The problem
All lines below containing "computer" are to be listed.
- Opening Delimiter -
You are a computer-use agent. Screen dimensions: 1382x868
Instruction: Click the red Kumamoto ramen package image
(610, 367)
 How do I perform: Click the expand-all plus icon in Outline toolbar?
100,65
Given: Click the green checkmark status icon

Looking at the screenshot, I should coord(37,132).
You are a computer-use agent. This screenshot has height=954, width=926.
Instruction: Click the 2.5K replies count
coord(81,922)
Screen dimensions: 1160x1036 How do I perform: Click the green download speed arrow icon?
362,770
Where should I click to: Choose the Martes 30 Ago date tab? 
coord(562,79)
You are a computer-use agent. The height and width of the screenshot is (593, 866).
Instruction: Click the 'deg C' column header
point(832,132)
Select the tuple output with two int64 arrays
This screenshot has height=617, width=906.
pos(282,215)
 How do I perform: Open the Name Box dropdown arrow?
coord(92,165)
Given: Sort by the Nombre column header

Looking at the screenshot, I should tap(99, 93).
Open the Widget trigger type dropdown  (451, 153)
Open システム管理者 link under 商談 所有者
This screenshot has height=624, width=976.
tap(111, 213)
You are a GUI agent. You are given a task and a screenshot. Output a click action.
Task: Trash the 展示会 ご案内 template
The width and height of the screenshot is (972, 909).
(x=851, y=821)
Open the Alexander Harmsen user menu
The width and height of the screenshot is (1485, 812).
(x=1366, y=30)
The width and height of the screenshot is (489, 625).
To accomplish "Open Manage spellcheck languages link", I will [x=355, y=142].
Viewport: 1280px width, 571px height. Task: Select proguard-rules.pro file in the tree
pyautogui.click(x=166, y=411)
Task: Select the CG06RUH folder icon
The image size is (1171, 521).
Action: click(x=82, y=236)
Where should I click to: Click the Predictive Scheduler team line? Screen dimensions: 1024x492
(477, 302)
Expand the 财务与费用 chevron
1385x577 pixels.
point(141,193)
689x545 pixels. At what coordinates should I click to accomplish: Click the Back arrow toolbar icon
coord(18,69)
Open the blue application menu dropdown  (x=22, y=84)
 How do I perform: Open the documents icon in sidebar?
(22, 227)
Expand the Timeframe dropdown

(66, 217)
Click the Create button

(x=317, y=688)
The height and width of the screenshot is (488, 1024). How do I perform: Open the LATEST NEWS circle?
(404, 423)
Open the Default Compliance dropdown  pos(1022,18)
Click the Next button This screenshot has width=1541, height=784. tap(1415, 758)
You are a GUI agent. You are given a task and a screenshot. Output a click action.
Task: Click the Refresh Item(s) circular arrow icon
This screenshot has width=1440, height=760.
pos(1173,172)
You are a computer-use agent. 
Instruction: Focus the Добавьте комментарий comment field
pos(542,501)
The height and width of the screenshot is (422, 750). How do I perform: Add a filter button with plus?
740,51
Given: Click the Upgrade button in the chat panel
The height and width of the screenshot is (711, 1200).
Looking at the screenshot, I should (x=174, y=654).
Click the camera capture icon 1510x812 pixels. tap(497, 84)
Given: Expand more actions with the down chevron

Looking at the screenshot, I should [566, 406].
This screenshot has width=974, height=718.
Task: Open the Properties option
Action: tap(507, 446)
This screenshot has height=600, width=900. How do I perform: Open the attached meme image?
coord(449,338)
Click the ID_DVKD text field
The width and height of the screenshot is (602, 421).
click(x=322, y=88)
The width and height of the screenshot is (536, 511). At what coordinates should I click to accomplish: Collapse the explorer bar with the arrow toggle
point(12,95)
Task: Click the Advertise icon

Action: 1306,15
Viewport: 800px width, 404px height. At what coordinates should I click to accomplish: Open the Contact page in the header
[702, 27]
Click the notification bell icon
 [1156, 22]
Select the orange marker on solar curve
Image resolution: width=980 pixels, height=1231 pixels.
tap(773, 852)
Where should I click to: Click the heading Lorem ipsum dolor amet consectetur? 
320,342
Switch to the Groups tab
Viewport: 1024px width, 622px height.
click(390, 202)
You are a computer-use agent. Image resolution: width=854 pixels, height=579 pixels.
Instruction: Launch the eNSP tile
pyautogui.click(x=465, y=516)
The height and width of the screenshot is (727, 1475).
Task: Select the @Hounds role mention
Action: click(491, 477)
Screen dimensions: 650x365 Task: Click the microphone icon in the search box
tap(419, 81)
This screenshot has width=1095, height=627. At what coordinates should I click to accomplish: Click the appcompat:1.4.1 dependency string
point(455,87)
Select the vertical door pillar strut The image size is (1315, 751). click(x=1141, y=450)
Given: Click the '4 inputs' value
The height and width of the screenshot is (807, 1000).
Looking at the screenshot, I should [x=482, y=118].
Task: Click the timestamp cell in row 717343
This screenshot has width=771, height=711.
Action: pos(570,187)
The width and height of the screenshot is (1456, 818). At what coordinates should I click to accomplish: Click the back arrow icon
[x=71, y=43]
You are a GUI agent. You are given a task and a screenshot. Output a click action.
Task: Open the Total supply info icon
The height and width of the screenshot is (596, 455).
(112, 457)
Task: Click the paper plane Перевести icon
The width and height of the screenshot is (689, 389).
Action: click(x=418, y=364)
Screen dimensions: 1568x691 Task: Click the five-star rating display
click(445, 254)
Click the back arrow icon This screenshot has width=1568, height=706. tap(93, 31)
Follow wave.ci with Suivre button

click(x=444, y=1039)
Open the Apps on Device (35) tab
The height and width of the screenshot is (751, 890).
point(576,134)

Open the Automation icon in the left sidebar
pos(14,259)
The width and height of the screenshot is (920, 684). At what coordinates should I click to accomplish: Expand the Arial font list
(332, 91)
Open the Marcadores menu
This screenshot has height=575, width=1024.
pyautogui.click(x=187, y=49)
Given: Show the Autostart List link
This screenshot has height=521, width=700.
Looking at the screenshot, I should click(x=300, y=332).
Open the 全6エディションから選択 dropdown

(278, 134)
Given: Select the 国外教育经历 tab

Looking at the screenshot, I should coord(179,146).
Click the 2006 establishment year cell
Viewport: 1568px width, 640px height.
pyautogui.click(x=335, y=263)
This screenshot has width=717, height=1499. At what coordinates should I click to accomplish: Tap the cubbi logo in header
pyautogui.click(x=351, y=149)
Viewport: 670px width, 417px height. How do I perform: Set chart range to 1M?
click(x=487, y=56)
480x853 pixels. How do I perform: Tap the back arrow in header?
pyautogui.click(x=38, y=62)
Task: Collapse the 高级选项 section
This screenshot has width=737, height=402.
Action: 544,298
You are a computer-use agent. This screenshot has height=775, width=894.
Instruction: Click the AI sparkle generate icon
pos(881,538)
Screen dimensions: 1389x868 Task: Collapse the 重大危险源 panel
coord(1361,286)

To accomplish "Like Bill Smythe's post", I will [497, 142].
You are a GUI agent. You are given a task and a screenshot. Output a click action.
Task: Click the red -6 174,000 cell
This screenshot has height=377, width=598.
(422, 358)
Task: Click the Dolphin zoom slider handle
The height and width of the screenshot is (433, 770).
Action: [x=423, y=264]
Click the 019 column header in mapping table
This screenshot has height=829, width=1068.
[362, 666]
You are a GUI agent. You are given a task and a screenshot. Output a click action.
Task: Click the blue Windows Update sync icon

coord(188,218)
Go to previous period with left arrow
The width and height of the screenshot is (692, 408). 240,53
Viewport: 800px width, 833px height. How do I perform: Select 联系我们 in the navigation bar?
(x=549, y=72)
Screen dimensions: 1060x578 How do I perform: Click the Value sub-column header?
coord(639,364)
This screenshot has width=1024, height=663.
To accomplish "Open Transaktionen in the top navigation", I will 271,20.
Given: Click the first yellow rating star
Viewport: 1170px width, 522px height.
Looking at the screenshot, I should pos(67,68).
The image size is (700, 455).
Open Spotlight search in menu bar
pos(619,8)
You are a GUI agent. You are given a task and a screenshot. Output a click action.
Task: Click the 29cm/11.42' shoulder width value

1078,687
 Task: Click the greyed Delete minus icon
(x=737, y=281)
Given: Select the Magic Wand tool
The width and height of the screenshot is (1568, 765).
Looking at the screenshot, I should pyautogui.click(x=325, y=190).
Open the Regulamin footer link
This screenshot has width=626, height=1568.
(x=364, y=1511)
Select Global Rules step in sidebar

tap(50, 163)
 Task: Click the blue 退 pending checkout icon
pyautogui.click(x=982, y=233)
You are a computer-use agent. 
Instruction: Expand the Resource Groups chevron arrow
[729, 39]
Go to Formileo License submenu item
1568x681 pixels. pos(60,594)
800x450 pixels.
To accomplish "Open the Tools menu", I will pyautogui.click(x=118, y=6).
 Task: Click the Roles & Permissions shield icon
- Closing Delimiter -
Solution
You are a computer-use agent. Screen dimensions: 1382x868
You are a computer-use agent. This screenshot has height=954, width=926.
You are a computer-use agent. The height and width of the screenshot is (593, 866).
You are a computer-use agent. 
You are a computer-use agent. Image resolution: width=854 pixels, height=579 pixels.
You are a computer-use agent. This screenshot has height=775, width=894.
You are a computer-use agent. 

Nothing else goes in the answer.